21. Lem’a, İkinci Düstur’da, Nur Talebelerinin birbirini nasıl görmesi gerektiğine ve görev tanımlarına dair dikkat çekici örnekler verilir. Meselâ, ehl-i iman, bir vücudun azalarına benzetilir. ‘İnsanın bir eli diğerine rekabet etmez, bir gözü bir gözünü tenkit etmez, dili kulağına itiraz etmez, kalp ruhun ayıbını görmez.’
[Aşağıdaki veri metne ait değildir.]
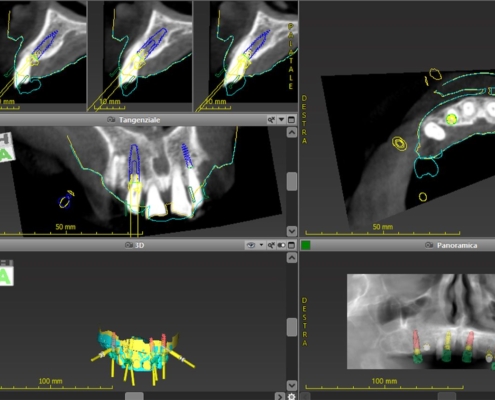Select the Tangenziale panel title

139,120
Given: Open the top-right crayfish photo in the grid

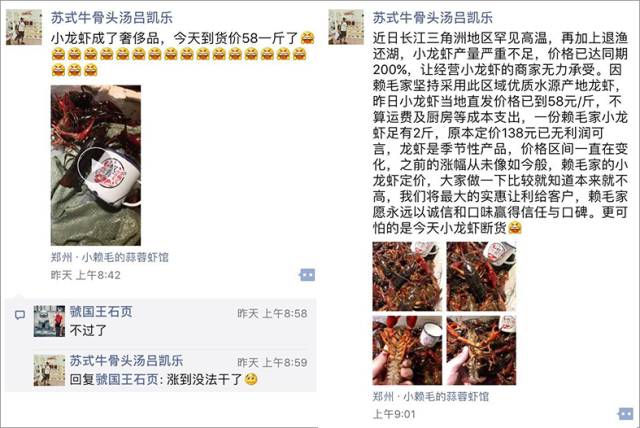Looking at the screenshot, I should click(x=481, y=276).
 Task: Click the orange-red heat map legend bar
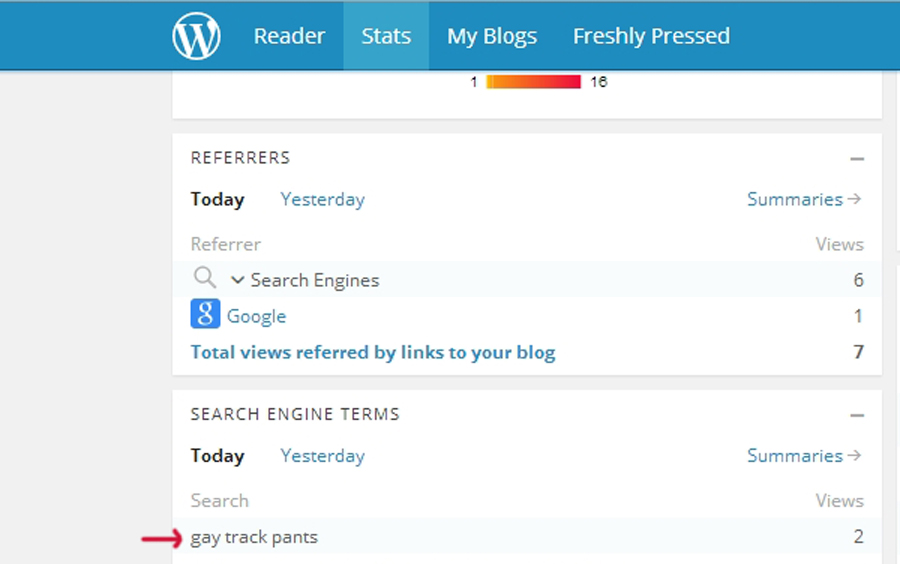click(x=534, y=82)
Devamında, aralarındaki muamelenin nasıl olması gerektiği sunulur: ‘Belki birbirinin noksanını ikmal eder, kusurunu örter, ihtiyacına yardım eder, vazifesine muavenet eder.’ Görüldüğü üzere örnek, konuyu anlamayı kolaylaştırdığı gibi, neler yapmak gerektiğinin çerçevesini de çizer. Diğer bir örnekte; ‘Bir fabrikanın çarkları birbiriyle rekabetkârane uğraşmaz, birbirinin önüne takaddüm edip tahakküm etmez, birbirinin kusurunu görerek tenkit edip, sa’ye şevkini atalete uğratmaz.’ denir. Peki ne yapar?
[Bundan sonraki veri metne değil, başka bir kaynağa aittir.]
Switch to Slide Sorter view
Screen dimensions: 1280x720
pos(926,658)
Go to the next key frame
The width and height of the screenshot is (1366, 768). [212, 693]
İşte cevabı: ‘Bütün istidatlarıyla birbirinin hareketini umumî maksada tevcih etmek için yardım ederler; hakikî bir tesanüd, bir ittifakla gaye-i hilkatlerine yürürler.’ Ve üçüncü örnekte; Nur Talebelerinin ümmet-i Muhammed’i (asm) sahil-i selâmete çıkaran gemide çalışan hademeler olduğu ifade edilir. Nur Talebelerinin gemideki görev tanımı turist değil, ‘hizmetkâr’. Verilen görev doğrultusunda gemideki ehl-i imana hizmet etmek. Vücut azaları, fabrikanın çarkları, gemide hademe manidar örneklerdir. Örneklerdeki bu unsurların birbirlerine düştüğünü düşünün. İnsanın eli gözünü kör etse, fabrikadaki büyük çark, küçükleri tard etse, gemideki dümenci nefer güvertede keyfetse; o zaman ‘o vücud-i insanın hayatı söner, ruhu kaçar, cismi de dağılır. Fabrika sahibi de, o fabrikayı bütün bütün kırıp dağıtır.
Rahmeti celbedecek ‘insan-ı kâmil’, bütün azaların birbirine muavenetidir.